You are viewing a plain text version of this content. The canonical link for it is here.
Posted to users@kafka.apache.org by Puneet Lakhina <pu...@gmail.com> on 2017/11/21 22:14:39 UTC

Streams and Windows

Hello,

Im new to Kafka ecosystem so I apologize if this is all a naive question.

What Im looking to accomplish is the following:

- We get heartbeat events from a source which is piped into a kafka topic.
These events are of the form - {"session_id": "foo", "total_time_spent": x
} . We get these events ever 15 seconds or so. The total time spent is the
total time for a certain session id, so for a session id its cumulative and
thus monotonically increasing.
- Now we need to transform this stream to emit incremental total time
spent. So essentially for any event the incremental_time_spent is the
current total_time_spent - previous_total_time_spent . The notion of
previous is time based.

Im wondering how to achieve the above using the streams api.

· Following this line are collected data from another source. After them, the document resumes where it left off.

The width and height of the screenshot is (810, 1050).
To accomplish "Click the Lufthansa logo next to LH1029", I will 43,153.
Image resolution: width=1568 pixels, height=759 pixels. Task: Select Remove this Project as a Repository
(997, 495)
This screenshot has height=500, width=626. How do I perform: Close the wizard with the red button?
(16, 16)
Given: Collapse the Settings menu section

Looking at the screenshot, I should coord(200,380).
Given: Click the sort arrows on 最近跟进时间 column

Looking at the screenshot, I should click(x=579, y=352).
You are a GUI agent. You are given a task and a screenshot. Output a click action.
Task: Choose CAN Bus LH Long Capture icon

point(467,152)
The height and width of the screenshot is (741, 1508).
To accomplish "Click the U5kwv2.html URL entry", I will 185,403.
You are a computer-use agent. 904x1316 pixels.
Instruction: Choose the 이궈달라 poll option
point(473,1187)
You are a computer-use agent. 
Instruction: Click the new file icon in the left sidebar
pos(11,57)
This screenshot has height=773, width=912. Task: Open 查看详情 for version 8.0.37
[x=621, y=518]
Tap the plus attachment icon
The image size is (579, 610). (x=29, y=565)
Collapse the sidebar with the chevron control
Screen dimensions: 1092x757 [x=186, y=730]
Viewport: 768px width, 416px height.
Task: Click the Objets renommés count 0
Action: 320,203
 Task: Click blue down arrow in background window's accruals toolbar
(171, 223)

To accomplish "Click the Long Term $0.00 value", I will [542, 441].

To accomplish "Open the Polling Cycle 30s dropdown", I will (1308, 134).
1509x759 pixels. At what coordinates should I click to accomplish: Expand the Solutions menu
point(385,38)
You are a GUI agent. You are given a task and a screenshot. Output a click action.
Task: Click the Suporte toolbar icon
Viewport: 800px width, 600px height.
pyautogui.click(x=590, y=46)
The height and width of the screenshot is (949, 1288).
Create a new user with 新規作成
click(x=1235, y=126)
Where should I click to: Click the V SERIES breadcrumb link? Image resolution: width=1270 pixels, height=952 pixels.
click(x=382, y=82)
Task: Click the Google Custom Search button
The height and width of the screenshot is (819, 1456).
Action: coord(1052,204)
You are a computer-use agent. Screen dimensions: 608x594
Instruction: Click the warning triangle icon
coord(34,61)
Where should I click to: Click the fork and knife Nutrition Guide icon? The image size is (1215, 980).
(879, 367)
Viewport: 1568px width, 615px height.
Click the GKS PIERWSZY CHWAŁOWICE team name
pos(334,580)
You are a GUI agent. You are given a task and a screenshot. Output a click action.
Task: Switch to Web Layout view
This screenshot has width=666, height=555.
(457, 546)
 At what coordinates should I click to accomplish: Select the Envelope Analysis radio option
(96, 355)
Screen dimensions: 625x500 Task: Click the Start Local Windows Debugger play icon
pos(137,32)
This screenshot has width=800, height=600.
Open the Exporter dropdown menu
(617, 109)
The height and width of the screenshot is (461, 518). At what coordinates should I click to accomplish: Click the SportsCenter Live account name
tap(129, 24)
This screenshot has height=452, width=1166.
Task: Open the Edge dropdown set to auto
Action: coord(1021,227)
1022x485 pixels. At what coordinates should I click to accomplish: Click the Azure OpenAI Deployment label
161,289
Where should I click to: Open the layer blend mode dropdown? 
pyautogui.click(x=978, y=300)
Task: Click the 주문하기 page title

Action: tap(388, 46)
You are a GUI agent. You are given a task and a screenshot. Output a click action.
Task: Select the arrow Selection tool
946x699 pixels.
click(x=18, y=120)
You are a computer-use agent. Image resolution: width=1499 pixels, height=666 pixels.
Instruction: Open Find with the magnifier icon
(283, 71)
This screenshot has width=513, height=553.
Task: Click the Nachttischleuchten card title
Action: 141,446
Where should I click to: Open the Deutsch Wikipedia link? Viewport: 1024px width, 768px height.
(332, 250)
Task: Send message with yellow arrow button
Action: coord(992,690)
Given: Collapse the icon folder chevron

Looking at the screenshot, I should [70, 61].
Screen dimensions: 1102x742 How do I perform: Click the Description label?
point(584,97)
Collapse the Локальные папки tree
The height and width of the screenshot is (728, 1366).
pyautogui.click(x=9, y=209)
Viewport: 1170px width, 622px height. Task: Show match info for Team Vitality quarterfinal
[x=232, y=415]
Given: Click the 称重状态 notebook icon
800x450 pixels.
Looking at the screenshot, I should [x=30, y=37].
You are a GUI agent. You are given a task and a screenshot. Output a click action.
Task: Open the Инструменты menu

The first attempt I made was of the following form:

KStreamBuilder builder = new KStreamBuilder();

builder

.stream(topic)

.groupByKey()

.aggregate(() -> null, Incrementalize::incrementalize)

.toStream()

.print();


with the incrementalize method being the following:


private static JsonNode incrementalize(String sessionId, JsonNode
currentNode, JsonNode currentAggregate) {

ObjectNode result = JsonNodeFactory.instance.objectNode();

ArrayNode valuesArray = JsonNodeFactory.instance.arrayNode();

long currentTimeSpent = currentNode.get("total_time_spent").asLong();

if (currentAggregate == null) {

result.put("incremental_time_spent", currentTimeSpent);

} else {

ArrayNode values = (ArrayNode) currentAggregate.get("values");

valuesArray.addAll(values);

result.put("incremental_time_spent",

Math.max(0, currentTimeSpent - valuesArray.get(valuesArray.size() -
1).asLong()));

}

valuesArray.add(currentTimeSpent);

result.set("values", valuesArray);

return result;

}


Now the problem Im having with the above approach is that the KTable ->
toStream doesnt emit every change, it only seems to emit a change every 30
seconds even though the heartbeats are coming in every 15 seconds and are
getting accumulated into the values array appropriately.

Is there a gap in my fundamental modeling of the problem into streams?
Could someone please point me in the right direction?


Thanks!

Puneet

-- 
Regards,
Puneet

Re: Streams and Windows

Posted by "Matthias J. Sax" <ma...@confluent.io>.
You need to disable KTable cache to get every update by setting caches
size to zero:

https://docs.confluent.io/current/streams/developer-guide/memory-mgmt.html


-Matthias


On 11/21/17 2:14 PM, Puneet Lakhina wrote:
> Hello,
> 
> Im new to Kafka ecosystem so I apologize if this is all a naive question.
> 
> What Im looking to accomplish is the following:
> 
> - We get heartbeat events from a source which is piped into a kafka topic.
> These events are of the form - {"session_id": "foo", "total_time_spent": x
> } . We get these events ever 15 seconds or so. The total time spent is the
> total time for a certain session id, so for a session id its cumulative and
> thus monotonically increasing.
> - Now we need to transform this stream to emit incremental total time
> spent. So essentially for any event the incremental_time_spent is the
> current total_time_spent - previous_total_time_spent . The notion of
> previous is time based.
> 
> Im wondering how to achieve the above using the streams api.
> 
> The first attempt I made was of the following form:
> 
> KStreamBuilder builder = new KStreamBuilder();
> 
> builder
> 
> .stream(topic)
> 
> .groupByKey()
> 
> .aggregate(() -> null, Incrementalize::incrementalize)
> 
> .toStream()
> 
> .print();
> 
> 
> with the incrementalize method being the following:
> 
> 
> private static JsonNode incrementalize(String sessionId, JsonNode
> currentNode, JsonNode currentAggregate) {
> 
> ObjectNode result = JsonNodeFactory.instance.objectNode();
> 
> ArrayNode valuesArray = JsonNodeFactory.instance.arrayNode();
> 
> long currentTimeSpent = currentNode.get("total_time_spent").asLong();
> 
> if (currentAggregate == null) {
> 
> result.put("incremental_time_spent", currentTimeSpent);
> 
> } else {
> 
> ArrayNode values = (ArrayNode) currentAggregate.get("values");
> 
> valuesArray.addAll(values);
> 
> result.put("incremental_time_spent",
> 
> Math.max(0, currentTimeSpent - valuesArray.get(valuesArray.size() -
> 1).asLong()));
> 
> }
> 
> valuesArray.add(currentTimeSpent);
> 
> result.set("values", valuesArray);
> 
> return result;
> 
> }
> 
> 
> Now the problem Im having with the above approach is that the KTable ->
> toStream doesnt emit every change, it only seems to emit a change every 30
> seconds even though the heartbeats are coming in every 15 seconds and are
> getting accumulated into the values array appropriately.
> 
> Is there a gap in my fundamental modeling of the problem into streams?
> Could someone please point me in the right direction?
> 
> 
> Thanks!
> 
> Puneet
>